Ex-Airline Employee Pleads Guilty to Charge for Role in Scheme Where Fake Airline IDs Were Manufactured to Obtain Free Flights
LOS ANGELES – A former Mesa Airlines employee pleaded guilty today to a federal criminal charge that he schemed to manufacture counterfeit Mesa employee identification badges that were used to obtain free flights for himself and others on another airline.
Hubbard Bell, 32, of Houston, Texas, pleaded guilty via videoconference to one count of conspiracy to commit wire fraud.
According to his plea agreement, Bell worked at Mesa Airlines, a Phoenix-based regional airline, from June 2015 until October 2015. While a Mesa employee, Bell was provided access to free tickets as a job benefit. Mesa employees and their designated beneficiaries were permitted to use this benefit only while employed by Mesa Airlines.
Bell admitted that, from February 2016 to November 2017, after Mesa terminated his employment, he conspired with others to sell the stolen and unauthorized information of Mesa employees, including their names, dates of hire, and employee identification numbers that were needed to book free flights on Spirit Airlines through Spirit’s web portal for themselves and others.
For example, on June 2, 2016, Bell received via email confidential Mesa employee information for dozens of Mesa Airlines workers based in Dallas and Houston.
For himself, Bell fraudulently obtained 34 free airline tickets, which allowed him to fly interstate, including into and out of Los Angeles International Airport, despite the fact Mesa Airlines no longer employed him. Bell also admitted he and his co-conspirators manufactured and sold fraudulent Mesa employee identification cards for use by the fraudulent travelers.

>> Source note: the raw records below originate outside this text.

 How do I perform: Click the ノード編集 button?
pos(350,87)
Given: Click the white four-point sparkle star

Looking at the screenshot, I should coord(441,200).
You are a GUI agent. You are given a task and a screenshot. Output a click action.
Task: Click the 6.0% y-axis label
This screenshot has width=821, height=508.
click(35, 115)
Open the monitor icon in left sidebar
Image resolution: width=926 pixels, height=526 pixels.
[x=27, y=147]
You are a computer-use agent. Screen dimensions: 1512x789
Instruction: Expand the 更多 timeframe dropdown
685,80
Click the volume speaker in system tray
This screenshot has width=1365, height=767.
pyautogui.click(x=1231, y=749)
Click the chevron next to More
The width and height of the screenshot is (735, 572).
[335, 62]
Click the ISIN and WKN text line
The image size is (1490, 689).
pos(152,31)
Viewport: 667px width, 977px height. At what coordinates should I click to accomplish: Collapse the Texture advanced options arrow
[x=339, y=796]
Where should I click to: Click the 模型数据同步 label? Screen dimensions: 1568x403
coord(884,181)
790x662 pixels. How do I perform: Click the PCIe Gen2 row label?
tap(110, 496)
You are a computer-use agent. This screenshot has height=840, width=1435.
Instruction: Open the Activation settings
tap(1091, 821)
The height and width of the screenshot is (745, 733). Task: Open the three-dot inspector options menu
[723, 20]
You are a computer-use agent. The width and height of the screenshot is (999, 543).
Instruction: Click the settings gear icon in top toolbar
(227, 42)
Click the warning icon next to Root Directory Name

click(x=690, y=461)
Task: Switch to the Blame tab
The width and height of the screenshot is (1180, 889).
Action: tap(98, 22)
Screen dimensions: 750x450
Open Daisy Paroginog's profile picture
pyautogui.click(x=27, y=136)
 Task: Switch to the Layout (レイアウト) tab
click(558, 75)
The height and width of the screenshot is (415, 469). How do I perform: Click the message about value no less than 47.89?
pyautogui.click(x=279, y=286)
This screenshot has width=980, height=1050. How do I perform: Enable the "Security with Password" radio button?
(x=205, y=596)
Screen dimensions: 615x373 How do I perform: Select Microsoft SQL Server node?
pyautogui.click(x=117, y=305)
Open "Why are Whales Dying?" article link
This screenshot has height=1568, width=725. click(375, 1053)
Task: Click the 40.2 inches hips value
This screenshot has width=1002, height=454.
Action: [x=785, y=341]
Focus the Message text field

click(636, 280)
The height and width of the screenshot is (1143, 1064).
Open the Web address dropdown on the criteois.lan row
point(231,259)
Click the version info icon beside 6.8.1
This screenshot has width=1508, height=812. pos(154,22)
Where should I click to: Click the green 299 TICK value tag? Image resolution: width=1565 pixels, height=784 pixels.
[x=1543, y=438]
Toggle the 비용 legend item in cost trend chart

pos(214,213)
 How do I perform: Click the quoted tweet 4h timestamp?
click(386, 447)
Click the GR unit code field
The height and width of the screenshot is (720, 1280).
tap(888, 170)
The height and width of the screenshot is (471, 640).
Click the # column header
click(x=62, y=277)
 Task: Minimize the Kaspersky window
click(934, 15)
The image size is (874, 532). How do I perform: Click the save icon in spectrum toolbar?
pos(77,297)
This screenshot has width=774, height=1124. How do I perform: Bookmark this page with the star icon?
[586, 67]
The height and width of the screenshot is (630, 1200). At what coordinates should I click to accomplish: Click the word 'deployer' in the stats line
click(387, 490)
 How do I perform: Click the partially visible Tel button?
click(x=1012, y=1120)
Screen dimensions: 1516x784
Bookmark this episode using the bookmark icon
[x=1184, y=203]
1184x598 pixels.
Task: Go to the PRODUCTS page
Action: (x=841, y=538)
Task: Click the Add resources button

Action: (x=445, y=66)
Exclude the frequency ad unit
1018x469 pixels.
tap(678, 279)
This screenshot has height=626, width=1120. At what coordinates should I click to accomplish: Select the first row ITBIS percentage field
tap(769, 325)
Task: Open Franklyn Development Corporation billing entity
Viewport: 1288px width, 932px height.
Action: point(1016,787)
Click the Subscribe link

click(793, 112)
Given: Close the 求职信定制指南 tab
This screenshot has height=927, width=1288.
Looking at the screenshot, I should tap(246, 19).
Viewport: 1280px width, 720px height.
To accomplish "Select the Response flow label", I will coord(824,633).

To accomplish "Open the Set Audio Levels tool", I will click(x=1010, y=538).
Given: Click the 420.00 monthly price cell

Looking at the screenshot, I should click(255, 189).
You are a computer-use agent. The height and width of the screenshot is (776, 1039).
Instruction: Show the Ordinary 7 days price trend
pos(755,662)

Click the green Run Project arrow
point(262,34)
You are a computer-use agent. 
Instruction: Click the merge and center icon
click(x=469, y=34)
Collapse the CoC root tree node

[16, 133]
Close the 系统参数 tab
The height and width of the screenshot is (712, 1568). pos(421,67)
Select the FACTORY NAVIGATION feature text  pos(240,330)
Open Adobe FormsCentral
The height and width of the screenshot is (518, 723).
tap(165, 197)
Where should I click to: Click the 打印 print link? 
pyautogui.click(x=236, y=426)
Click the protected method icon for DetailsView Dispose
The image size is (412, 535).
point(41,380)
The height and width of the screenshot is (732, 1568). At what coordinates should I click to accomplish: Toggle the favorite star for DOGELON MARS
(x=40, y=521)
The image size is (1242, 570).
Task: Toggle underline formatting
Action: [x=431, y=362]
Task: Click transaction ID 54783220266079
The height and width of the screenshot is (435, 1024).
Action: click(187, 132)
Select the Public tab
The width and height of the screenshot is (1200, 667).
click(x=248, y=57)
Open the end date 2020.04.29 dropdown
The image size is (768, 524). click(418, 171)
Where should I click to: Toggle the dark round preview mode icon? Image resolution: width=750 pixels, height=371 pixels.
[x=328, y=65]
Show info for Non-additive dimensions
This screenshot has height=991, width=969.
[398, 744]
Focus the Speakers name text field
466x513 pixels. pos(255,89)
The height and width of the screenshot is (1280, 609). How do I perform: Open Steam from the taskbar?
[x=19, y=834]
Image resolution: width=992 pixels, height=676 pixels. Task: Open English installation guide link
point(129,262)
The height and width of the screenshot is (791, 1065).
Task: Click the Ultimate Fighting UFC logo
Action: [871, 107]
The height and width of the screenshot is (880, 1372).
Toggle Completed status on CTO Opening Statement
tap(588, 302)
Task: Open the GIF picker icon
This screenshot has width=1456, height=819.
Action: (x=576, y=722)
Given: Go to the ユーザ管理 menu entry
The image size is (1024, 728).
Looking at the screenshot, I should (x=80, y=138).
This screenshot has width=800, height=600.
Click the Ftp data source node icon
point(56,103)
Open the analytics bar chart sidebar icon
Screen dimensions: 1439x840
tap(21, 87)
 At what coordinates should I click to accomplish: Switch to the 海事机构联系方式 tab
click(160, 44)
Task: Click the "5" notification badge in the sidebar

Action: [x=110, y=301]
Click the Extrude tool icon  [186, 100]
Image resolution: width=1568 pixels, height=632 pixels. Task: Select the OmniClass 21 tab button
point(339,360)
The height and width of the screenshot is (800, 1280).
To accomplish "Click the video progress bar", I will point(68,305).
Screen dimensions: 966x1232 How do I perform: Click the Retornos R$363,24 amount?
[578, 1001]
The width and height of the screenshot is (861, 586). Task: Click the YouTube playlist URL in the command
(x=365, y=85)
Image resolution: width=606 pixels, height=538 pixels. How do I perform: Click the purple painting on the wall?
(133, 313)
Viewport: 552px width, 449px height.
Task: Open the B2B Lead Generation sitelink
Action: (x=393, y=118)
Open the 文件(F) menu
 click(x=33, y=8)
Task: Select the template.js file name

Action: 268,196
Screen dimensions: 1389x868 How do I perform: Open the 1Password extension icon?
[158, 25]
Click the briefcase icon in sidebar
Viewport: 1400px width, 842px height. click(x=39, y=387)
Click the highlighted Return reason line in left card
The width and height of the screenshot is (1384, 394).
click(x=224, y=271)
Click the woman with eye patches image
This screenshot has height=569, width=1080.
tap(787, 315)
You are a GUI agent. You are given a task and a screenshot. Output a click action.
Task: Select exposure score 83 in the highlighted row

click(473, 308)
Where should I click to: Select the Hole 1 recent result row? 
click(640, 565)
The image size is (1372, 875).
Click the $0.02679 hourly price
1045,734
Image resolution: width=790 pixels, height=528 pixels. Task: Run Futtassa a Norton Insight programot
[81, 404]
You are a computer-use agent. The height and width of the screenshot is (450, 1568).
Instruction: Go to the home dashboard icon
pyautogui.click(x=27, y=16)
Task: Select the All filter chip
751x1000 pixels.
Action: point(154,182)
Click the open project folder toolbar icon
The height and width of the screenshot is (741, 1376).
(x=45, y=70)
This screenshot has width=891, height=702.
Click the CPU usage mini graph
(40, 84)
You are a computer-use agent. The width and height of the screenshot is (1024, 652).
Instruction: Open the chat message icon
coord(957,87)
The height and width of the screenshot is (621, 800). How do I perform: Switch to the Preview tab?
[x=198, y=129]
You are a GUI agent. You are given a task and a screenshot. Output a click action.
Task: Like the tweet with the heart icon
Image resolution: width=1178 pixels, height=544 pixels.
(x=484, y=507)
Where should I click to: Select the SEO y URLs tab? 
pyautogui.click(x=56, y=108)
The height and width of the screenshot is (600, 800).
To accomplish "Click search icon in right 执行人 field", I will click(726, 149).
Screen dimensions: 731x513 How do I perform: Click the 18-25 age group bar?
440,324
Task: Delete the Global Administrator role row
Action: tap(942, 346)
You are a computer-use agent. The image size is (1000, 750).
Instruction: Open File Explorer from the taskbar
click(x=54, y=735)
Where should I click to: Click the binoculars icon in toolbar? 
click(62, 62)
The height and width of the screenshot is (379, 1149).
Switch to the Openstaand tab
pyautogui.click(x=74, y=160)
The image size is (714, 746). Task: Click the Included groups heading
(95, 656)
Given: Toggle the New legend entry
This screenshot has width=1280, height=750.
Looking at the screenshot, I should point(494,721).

United States District Judge Michael W. Fitzgerald scheduled a December 7 sentencing hearing, at which time Bell will face a statutory maximum sentence of 20 years in federal prison.
The case’s other defendants – including Kamille Jemison, 28, a former Houston resident who subsequently relocated to the Beverly Grove district of Los Angeles, and Alphonso Lloyd, 27, of Houston – are expected to go to trial in this matter in the spring of 2021.
The case was investigated by the FBI, who received substantial assistance from the Federal Air Marshal Service and the Transportation Security Administration.
This case is being prosecuted by Assistant United States Attorneys Joseph D. Axelrad of the Violent and Organized Crime Section and Poonam G. Kumar of the Major Frauds Section.